Text shown:

-------------------------

Understanding Emotional Sobriety: Emotional Differentiation

An excerpt from
12 Smart Things to Do When the Booze and Drugs are Gone

by Allen Berger, PhD., Hazelden Publishing

Before we get on our way, I want to introduce you to the psychological concept of differentiation, because it will be quite helpful in understanding emotional sobriety.

Emotional Differentiation
Dr. Murray Bowen, a psychiatrist from Georgetown University, borrowed this concept from developmental cellular biology. I’m not a biologist, so I will present a layman’s understanding of this idea. Cells go through various stages of growth, from less specialized to more specialized. At a very early stage, the cell has the capacity to become many different tissues—an eye cell, or a liver cell, or a muscle cell. At this stage, we call the cell undifferentiated.

As the cell matures, certain genes get turned “on,” or expressed, and others get turned “off,” or silenced. As this happens, the cell matures into its destiny as an eye cell or a liver cell or a muscle cell.

-------------------------

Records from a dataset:
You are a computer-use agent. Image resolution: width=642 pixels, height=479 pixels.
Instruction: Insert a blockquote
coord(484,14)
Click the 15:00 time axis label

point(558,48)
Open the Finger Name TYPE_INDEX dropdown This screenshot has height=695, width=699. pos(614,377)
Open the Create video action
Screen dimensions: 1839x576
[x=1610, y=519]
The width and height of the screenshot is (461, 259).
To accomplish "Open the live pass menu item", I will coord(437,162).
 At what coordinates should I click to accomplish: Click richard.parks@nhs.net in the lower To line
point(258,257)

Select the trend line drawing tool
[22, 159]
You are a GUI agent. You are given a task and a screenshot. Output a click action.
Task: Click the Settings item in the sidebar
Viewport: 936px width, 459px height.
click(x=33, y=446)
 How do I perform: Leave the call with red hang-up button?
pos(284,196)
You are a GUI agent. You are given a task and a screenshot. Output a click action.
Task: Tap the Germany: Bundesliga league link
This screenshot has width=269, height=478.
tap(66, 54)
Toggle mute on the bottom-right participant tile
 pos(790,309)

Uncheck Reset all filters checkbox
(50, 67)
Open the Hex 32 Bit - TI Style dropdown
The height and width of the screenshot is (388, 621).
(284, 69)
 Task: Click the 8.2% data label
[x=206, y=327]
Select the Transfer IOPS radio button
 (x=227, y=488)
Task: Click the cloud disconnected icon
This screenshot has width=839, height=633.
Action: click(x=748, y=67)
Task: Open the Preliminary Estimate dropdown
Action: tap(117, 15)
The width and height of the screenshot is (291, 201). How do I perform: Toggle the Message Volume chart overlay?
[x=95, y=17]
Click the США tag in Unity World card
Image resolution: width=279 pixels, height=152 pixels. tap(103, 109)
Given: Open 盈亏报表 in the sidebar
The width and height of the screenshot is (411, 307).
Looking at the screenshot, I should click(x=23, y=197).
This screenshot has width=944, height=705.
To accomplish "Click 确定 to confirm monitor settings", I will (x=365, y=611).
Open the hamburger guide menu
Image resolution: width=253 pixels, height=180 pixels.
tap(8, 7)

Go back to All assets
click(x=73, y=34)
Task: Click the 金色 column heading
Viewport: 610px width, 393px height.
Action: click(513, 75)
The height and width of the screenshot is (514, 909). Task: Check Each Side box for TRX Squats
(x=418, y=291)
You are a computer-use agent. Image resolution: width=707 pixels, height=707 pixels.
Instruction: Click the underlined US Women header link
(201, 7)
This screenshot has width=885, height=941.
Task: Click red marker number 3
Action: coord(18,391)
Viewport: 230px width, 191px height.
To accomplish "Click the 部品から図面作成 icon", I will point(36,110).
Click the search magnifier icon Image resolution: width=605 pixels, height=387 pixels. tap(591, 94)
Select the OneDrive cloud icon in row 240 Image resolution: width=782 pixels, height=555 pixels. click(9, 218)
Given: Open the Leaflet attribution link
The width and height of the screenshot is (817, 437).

-------------------------

Exercise instructions:
1 – Decide whether each statement agrees with the emotional sobriety excerpt, answering yes or no and quoting the deciding words: (a) Murray Bowen was a psychiatrist from Georgetown University. (b) The author describes himself as a biologist. (c) At a very early stage, a cell is called differentiated.
2 – In the emotional sobriety excerpt, from what field did Dr. Murray Bowen borrow the concept of differentiation?
3 – Please copy a passage from the emotional sobriety excerpt, beginning at the words "An excerpt from" and stopping after the words "understanding emotional sobriety.".

Answers to each task:
1 –
(a) Yes: "Dr. Murray Bowen, a psychiatrist from Georgetown University"
(b) No: "I’m not a biologist"
(c) No: "At this stage, we call the cell undifferentiated."

2 – Developmental cellular biology.

3 –
An excerpt from
12 Smart Things to Do When the Booze and Drugs are Gone

by Allen Berger, PhD., Hazelden Publishing

Before we get on our way, I want to introduce you to the psychological concept of differentiation, because it will be quite helpful in understanding emotional sobriety.